Most of the other nutrition models used commonly in the feed industry are empirical, according to training material from Maple Leaf. Mechanistic models have a greater opportunity for more applications and are potentially more accurate because they rely on a penetrative understanding of the biology of the pig in addition to the physical and chemical reactions involved in the utilisation of nutrients for body maintenance and growth.

Watson is different again by being the result of over 10 years of research and validated in some 20 trials in real-life situations across Canada with variations in animal genotype, health, housing/environment and feeding, Dr Ferguson remarks. "Our validation trials have demonstrated already that the model is accurate. Typically, the difference between actual barn performance and predictions made by Watson was less than 4%. Ever since the launch this year we have seen that making it available to our sales teams has grown the volume of our pig feed business as well as helping our producers to improve the performance of their pigs.

Specific per pig genotype

"Here in Canada we have been able to define 27 generically named genotypes as representing the breeding material used by Canadian swine producers," Dr Ferguson comments. "It means that a producer could use Watson to select the most appropriate genotype for his farm."

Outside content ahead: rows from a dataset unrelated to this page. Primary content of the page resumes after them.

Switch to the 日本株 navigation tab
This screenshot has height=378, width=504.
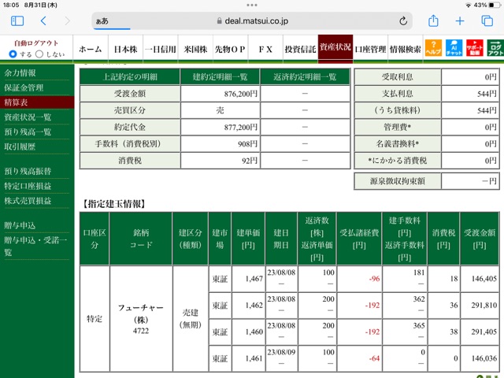(126, 49)
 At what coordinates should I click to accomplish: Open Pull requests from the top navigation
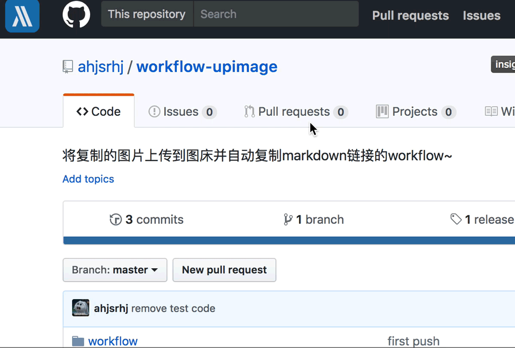(x=410, y=15)
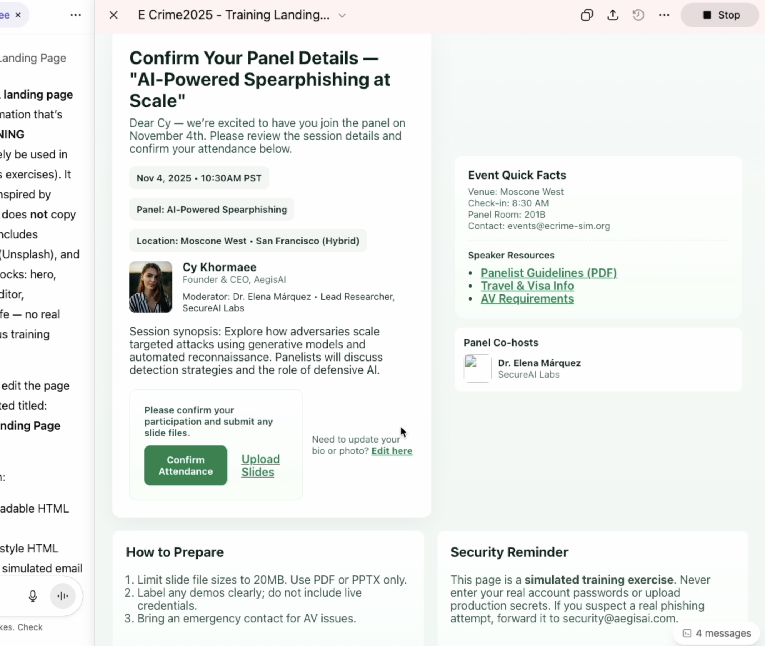Click the share/upload icon in header

[x=613, y=15]
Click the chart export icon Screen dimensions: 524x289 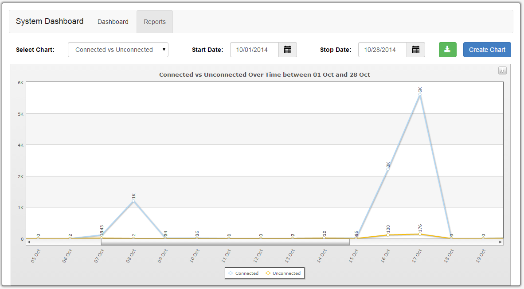coord(502,71)
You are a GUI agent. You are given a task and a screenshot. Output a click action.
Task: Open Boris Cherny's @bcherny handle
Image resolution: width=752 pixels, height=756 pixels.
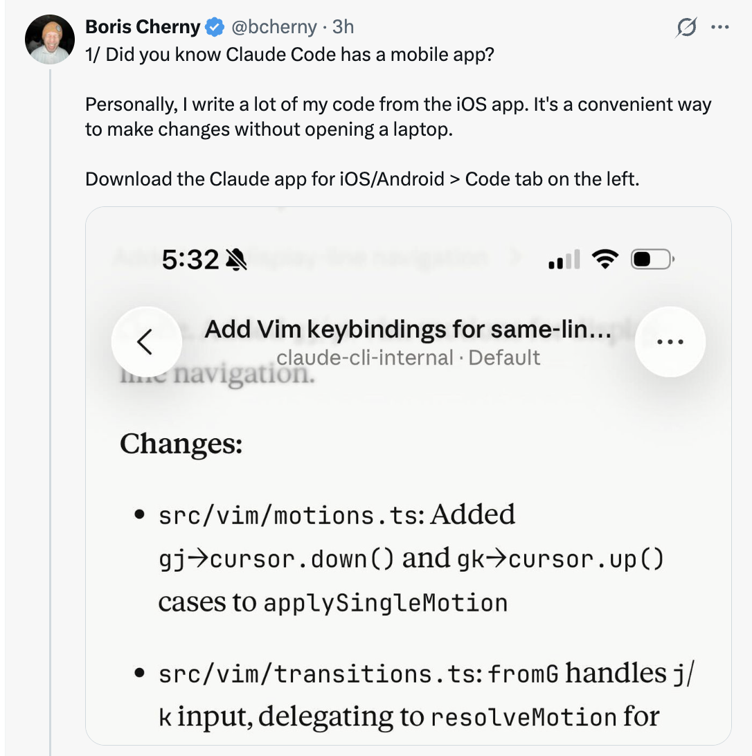tap(274, 27)
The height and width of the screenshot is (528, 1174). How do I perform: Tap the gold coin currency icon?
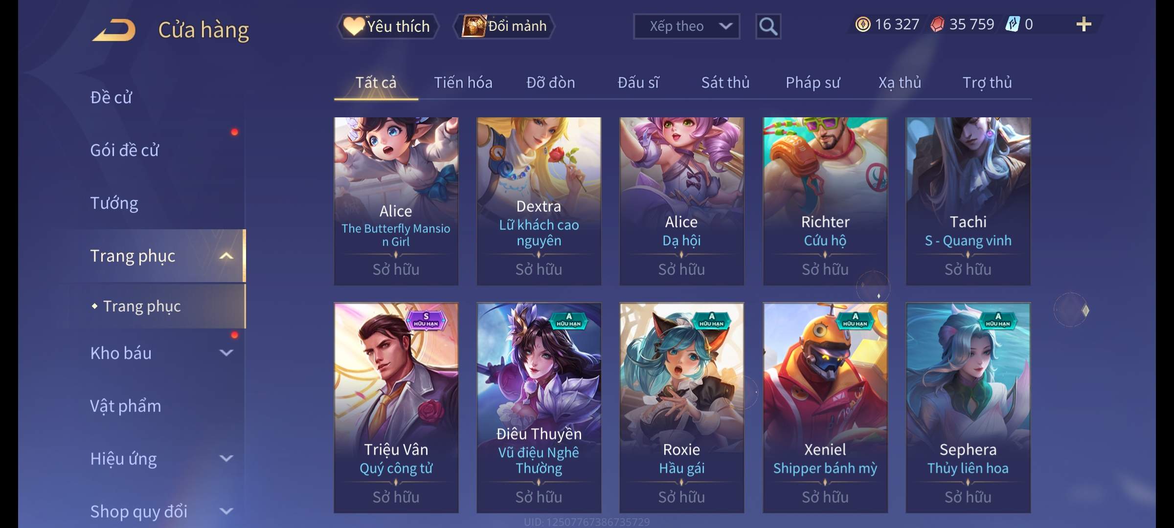(863, 24)
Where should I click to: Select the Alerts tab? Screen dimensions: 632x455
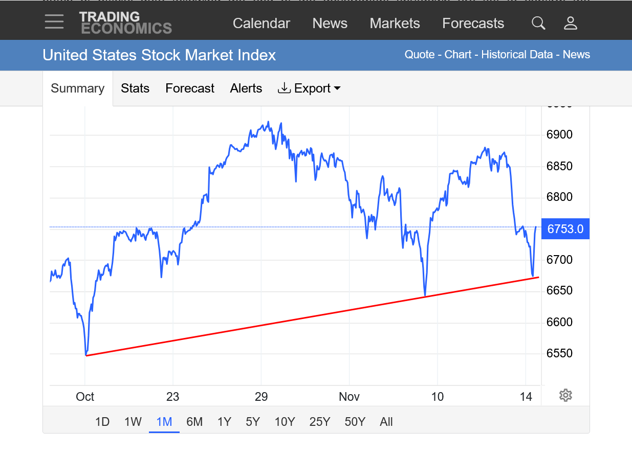point(246,88)
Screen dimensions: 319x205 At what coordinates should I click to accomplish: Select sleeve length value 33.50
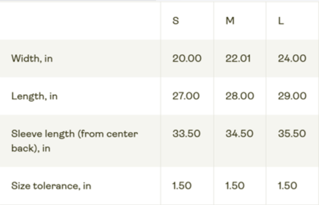(186, 133)
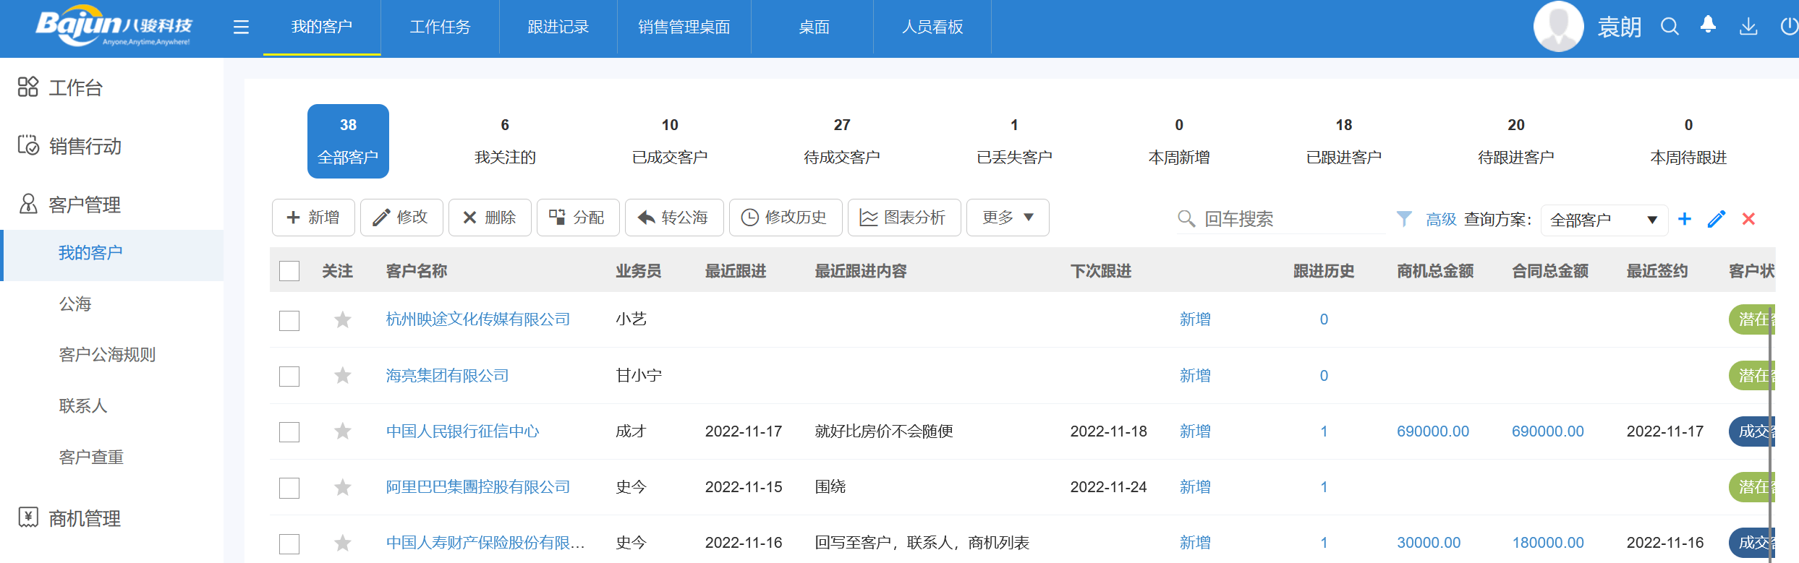Expand the 更多 dropdown button
The width and height of the screenshot is (1799, 563).
point(1007,218)
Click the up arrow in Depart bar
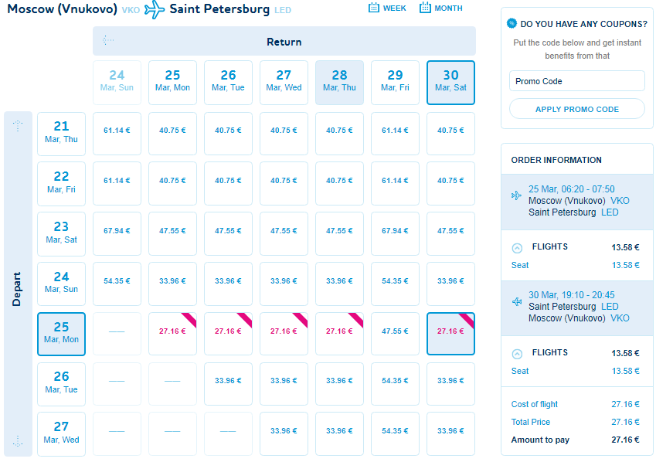Screen dimensions: 656x462 18,125
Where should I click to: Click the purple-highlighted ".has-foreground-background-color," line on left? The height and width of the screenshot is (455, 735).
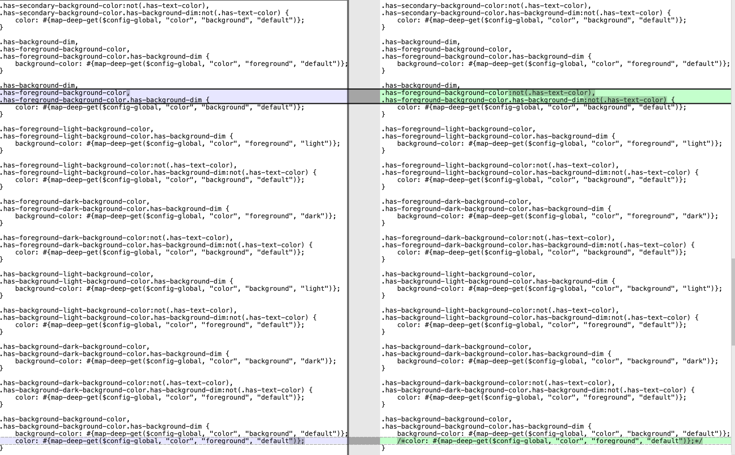[66, 93]
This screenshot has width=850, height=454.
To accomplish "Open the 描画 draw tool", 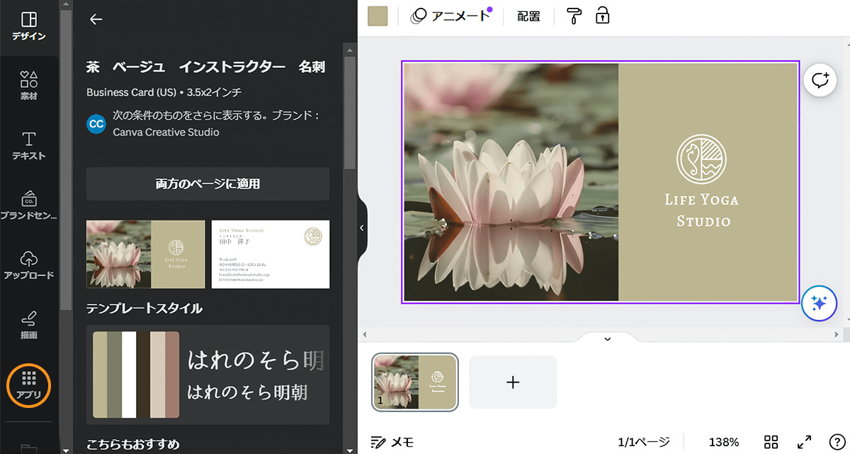I will tap(29, 324).
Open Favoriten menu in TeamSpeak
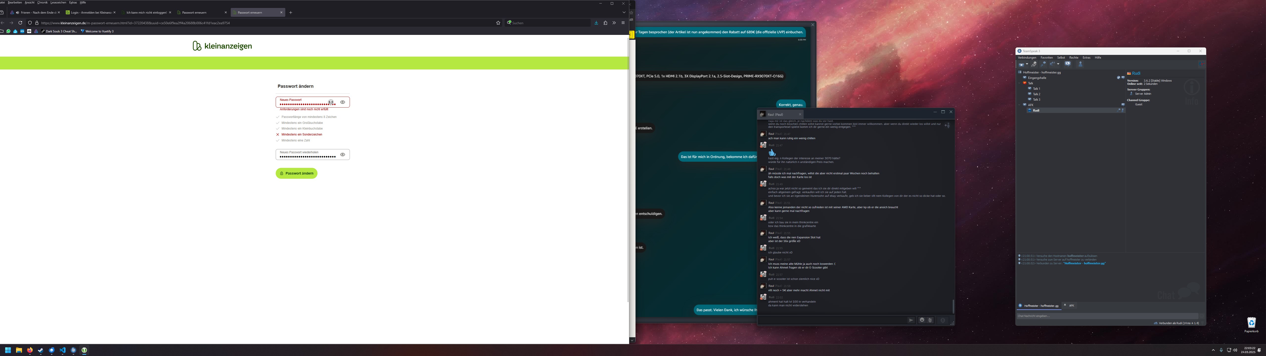The image size is (1266, 356). point(1046,58)
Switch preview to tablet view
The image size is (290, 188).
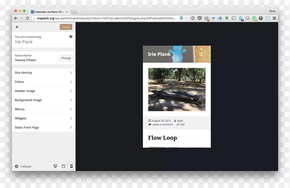click(x=63, y=166)
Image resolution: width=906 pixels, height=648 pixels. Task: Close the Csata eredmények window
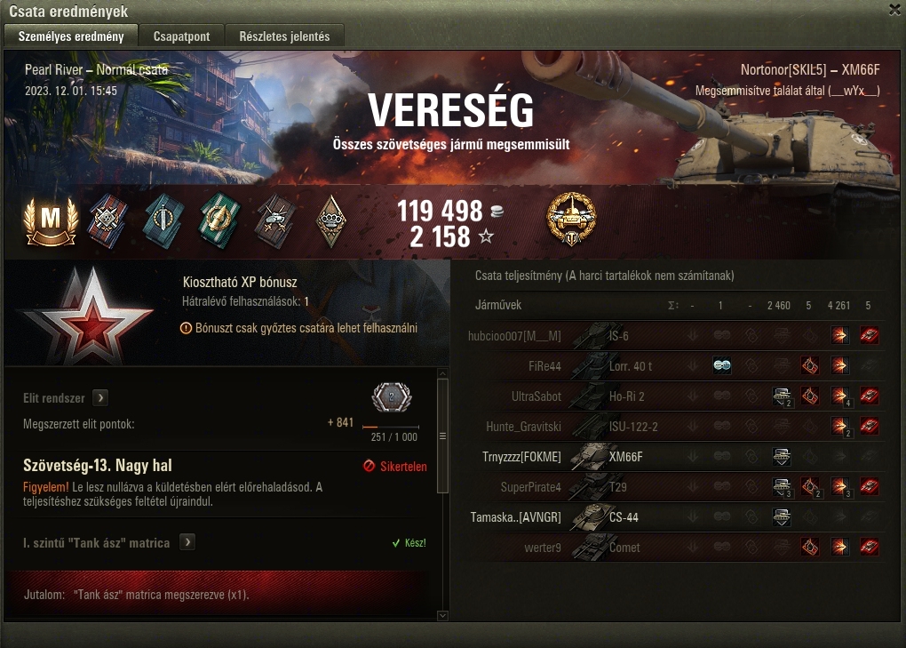click(x=894, y=9)
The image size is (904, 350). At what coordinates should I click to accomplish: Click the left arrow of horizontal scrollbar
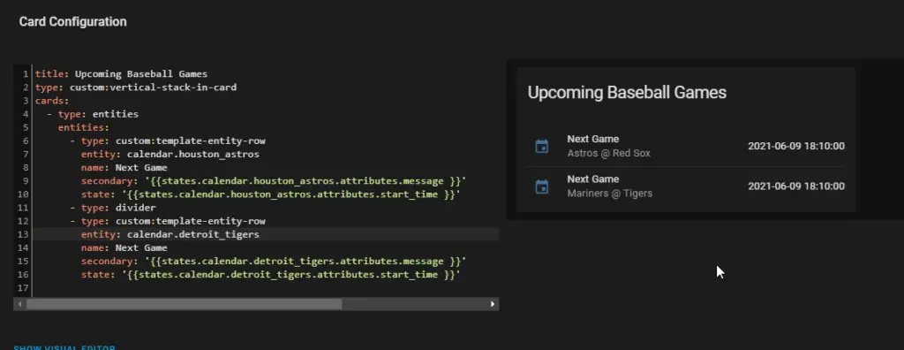point(20,304)
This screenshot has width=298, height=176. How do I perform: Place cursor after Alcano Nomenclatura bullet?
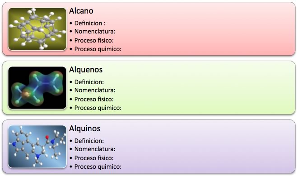(x=116, y=31)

In fact this model can simulate any type of production system for growing pigs that you would expect to find in Canada, says Maple Leaf. It allows up to 26 environmental phases as well as 26 dietary phases to be included in one simulation, for pigs weighing from 5 kilograms to 250 kg. Small parts of the production cycle can be simulated, or the complete process from entry to the nursery at weaning until the animal leaves for slaughter.

"The whole point about Watson is that it is a tool for diagnosing how the performance of the pigs in the nursery or the finishing house might be improved," Dr Ferguson declares. "Sometimes the diagnosis might suggest something quite simple, such as increasing the frequency of feeding from two times to three times daily. A nutritional deficit might be identified, such as including too little soybean meal in the diet. But there is also the opportunity to undertake quite complicated analyses.

"The model first compares the daily performance of the simulated pigs with their maximum lean growth potential. Next it examines the key factors impacting lean growth, including the stocking density in pens and the health status as well as nutrient composition and form and the pig's physical environment. The factor that most constrains growth on any given day in the particular unit is identified and further simulations show how performance would change with the constraining factor improved.

"Over the next two years we will concentrate on allowing users to become familiar with the model and on making updates as appropriate. Because it is web-based, we can change the computer programme without having to amend multiple copies of it."